## START Items

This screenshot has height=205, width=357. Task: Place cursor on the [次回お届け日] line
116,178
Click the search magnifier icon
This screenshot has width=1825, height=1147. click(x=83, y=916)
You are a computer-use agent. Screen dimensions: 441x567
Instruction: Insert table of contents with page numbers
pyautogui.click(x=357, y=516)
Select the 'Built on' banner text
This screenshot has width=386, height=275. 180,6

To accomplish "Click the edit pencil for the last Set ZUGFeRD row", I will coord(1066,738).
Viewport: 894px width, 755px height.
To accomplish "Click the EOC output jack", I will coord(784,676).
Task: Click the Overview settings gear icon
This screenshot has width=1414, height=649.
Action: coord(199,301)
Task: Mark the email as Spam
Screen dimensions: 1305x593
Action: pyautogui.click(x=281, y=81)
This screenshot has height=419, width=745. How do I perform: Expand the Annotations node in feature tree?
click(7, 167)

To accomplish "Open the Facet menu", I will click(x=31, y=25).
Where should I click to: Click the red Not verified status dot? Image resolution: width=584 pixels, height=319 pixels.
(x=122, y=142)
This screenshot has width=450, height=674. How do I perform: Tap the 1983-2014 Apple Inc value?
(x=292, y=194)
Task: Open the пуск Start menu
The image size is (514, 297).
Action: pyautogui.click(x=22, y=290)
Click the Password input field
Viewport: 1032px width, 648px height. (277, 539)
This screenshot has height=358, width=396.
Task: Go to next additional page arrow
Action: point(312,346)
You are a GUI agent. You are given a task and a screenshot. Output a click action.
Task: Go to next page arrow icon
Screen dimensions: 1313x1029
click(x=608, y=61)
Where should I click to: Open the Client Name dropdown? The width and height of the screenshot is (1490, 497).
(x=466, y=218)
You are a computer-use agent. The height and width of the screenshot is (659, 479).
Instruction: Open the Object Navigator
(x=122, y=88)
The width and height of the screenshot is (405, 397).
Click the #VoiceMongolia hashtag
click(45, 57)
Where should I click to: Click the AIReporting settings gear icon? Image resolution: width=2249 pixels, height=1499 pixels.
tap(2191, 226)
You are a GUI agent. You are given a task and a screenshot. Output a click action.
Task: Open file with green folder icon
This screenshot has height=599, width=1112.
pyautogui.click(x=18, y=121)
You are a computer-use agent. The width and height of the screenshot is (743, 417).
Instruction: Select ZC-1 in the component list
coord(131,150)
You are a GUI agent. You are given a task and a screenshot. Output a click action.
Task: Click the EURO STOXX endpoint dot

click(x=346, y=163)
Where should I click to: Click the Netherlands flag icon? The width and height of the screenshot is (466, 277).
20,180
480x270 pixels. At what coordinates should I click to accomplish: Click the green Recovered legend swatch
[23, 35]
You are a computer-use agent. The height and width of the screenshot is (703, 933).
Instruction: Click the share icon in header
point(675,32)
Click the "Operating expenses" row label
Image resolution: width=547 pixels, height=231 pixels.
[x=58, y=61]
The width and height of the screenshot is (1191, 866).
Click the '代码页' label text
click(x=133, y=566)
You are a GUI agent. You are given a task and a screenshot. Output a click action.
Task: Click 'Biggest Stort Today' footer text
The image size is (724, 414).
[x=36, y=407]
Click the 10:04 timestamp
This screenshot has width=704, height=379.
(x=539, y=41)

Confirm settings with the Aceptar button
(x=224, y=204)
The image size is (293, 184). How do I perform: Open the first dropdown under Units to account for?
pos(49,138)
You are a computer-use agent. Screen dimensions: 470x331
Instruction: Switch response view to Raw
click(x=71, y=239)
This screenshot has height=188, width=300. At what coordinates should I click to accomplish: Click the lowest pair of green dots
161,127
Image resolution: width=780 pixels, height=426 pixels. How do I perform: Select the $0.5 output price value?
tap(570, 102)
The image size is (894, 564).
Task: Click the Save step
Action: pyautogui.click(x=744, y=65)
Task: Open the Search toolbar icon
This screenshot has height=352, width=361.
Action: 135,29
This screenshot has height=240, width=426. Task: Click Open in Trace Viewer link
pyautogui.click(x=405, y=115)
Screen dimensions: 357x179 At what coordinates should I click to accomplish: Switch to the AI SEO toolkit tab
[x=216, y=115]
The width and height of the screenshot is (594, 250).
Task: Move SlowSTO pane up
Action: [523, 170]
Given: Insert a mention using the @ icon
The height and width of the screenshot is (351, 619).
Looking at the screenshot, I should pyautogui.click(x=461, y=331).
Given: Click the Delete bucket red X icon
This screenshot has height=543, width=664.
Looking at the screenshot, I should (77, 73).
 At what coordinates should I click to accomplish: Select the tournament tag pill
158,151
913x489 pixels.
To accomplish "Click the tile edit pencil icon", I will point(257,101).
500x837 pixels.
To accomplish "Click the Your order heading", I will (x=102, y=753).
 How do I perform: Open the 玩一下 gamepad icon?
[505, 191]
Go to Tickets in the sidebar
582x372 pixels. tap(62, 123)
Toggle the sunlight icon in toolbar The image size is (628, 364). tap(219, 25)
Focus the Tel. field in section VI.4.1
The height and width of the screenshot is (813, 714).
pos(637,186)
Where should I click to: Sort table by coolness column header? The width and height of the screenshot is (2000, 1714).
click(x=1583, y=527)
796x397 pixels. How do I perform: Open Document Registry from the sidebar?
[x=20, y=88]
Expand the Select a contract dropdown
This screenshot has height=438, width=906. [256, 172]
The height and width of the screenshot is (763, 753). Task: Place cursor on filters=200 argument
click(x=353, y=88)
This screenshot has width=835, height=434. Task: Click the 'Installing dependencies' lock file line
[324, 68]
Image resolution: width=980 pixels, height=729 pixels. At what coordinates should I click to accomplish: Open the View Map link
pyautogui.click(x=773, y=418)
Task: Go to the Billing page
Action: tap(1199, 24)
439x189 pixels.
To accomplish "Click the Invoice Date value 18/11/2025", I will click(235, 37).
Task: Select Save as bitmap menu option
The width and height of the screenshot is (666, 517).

## END Items

**Goal**
Copy out the data above line for line, with every word and number unchanged and in the same order.

**Exercise answer**
This screenshot has height=205, width=357. Task: Place cursor on the [次回お届け日] line
116,178
Click the search magnifier icon
This screenshot has width=1825, height=1147. click(x=83, y=916)
You are a computer-use agent. Screen dimensions: 441x567
Instruction: Insert table of contents with page numbers
pyautogui.click(x=357, y=516)
Select the 'Built on' banner text
This screenshot has width=386, height=275. 180,6

To accomplish "Click the edit pencil for the last Set ZUGFeRD row", I will coord(1066,738).
Viewport: 894px width, 755px height.
To accomplish "Click the EOC output jack", I will coord(784,676).
Task: Click the Overview settings gear icon
This screenshot has width=1414, height=649.
Action: coord(199,301)
Task: Mark the email as Spam
Screen dimensions: 1305x593
Action: pyautogui.click(x=281, y=81)
This screenshot has height=419, width=745. How do I perform: Expand the Annotations node in feature tree?
click(7, 167)

To accomplish "Open the Facet menu", I will click(x=31, y=25).
Where should I click to: Click the red Not verified status dot? Image resolution: width=584 pixels, height=319 pixels.
(x=122, y=142)
This screenshot has width=450, height=674. How do I perform: Tap the 1983-2014 Apple Inc value?
(x=292, y=194)
Task: Open the пуск Start menu
The image size is (514, 297).
Action: pyautogui.click(x=22, y=290)
Click the Password input field
Viewport: 1032px width, 648px height. (277, 539)
This screenshot has height=358, width=396.
Task: Go to next additional page arrow
Action: point(312,346)
You are a GUI agent. You are given a task and a screenshot. Output a click action.
Task: Go to next page arrow icon
Screen dimensions: 1313x1029
click(x=608, y=61)
Where should I click to: Open the Client Name dropdown? The width and height of the screenshot is (1490, 497).
(x=466, y=218)
You are a computer-use agent. The height and width of the screenshot is (659, 479).
Instruction: Open the Object Navigator
(x=122, y=88)
The width and height of the screenshot is (405, 397).
Click the #VoiceMongolia hashtag
click(45, 57)
Where should I click to: Click the AIReporting settings gear icon? Image resolution: width=2249 pixels, height=1499 pixels.
tap(2191, 226)
You are a GUI agent. You are given a task and a screenshot. Output a click action.
Task: Open file with green folder icon
This screenshot has height=599, width=1112.
pyautogui.click(x=18, y=121)
You are a computer-use agent. The width and height of the screenshot is (743, 417).
Instruction: Select ZC-1 in the component list
coord(131,150)
You are a GUI agent. You are given a task and a screenshot. Output a click action.
Task: Click the EURO STOXX endpoint dot

click(x=346, y=163)
Where should I click to: Click the Netherlands flag icon? The width and height of the screenshot is (466, 277).
20,180
480x270 pixels. At what coordinates should I click to accomplish: Click the green Recovered legend swatch
[23, 35]
You are a computer-use agent. The height and width of the screenshot is (703, 933).
Instruction: Click the share icon in header
point(675,32)
Click the "Operating expenses" row label
Image resolution: width=547 pixels, height=231 pixels.
[x=58, y=61]
The width and height of the screenshot is (1191, 866).
Click the '代码页' label text
click(x=133, y=566)
You are a GUI agent. You are given a task and a screenshot. Output a click action.
Task: Click 'Biggest Stort Today' footer text
The image size is (724, 414).
[x=36, y=407]
Click the 10:04 timestamp
This screenshot has width=704, height=379.
(x=539, y=41)

Confirm settings with the Aceptar button
(x=224, y=204)
The image size is (293, 184). How do I perform: Open the first dropdown under Units to account for?
pos(49,138)
You are a computer-use agent. Screen dimensions: 470x331
Instruction: Switch response view to Raw
click(x=71, y=239)
This screenshot has height=188, width=300. At what coordinates should I click to accomplish: Click the lowest pair of green dots
161,127
Image resolution: width=780 pixels, height=426 pixels. How do I perform: Select the $0.5 output price value?
tap(570, 102)
The image size is (894, 564).
Task: Click the Save step
Action: pyautogui.click(x=744, y=65)
Task: Open the Search toolbar icon
This screenshot has height=352, width=361.
Action: 135,29
This screenshot has height=240, width=426. Task: Click Open in Trace Viewer link
pyautogui.click(x=405, y=115)
Screen dimensions: 357x179 At what coordinates should I click to accomplish: Switch to the AI SEO toolkit tab
[x=216, y=115]
The width and height of the screenshot is (594, 250).
Task: Move SlowSTO pane up
Action: [523, 170]
Given: Insert a mention using the @ icon
The height and width of the screenshot is (351, 619).
Looking at the screenshot, I should pyautogui.click(x=461, y=331).
Given: Click the Delete bucket red X icon
This screenshot has height=543, width=664.
Looking at the screenshot, I should (77, 73).
 At what coordinates should I click to accomplish: Select the tournament tag pill
158,151
913x489 pixels.
To accomplish "Click the tile edit pencil icon", I will point(257,101).
500x837 pixels.
To accomplish "Click the Your order heading", I will (x=102, y=753).
 How do I perform: Open the 玩一下 gamepad icon?
[505, 191]
Go to Tickets in the sidebar
582x372 pixels. tap(62, 123)
Toggle the sunlight icon in toolbar The image size is (628, 364). tap(219, 25)
Focus the Tel. field in section VI.4.1
The height and width of the screenshot is (813, 714).
pos(637,186)
Where should I click to: Sort table by coolness column header? The width and height of the screenshot is (2000, 1714).
click(x=1583, y=527)
796x397 pixels. How do I perform: Open Document Registry from the sidebar?
[x=20, y=88]
Expand the Select a contract dropdown
This screenshot has height=438, width=906. [256, 172]
The height and width of the screenshot is (763, 753). Task: Place cursor on filters=200 argument
click(x=353, y=88)
This screenshot has width=835, height=434. Task: Click the 'Installing dependencies' lock file line
[324, 68]
Image resolution: width=980 pixels, height=729 pixels. At what coordinates should I click to accomplish: Open the View Map link
pyautogui.click(x=773, y=418)
Task: Go to the Billing page
Action: tap(1199, 24)
439x189 pixels.
To accomplish "Click the Invoice Date value 18/11/2025", I will click(235, 37).
Task: Select Save as bitmap menu option
The width and height of the screenshot is (666, 517).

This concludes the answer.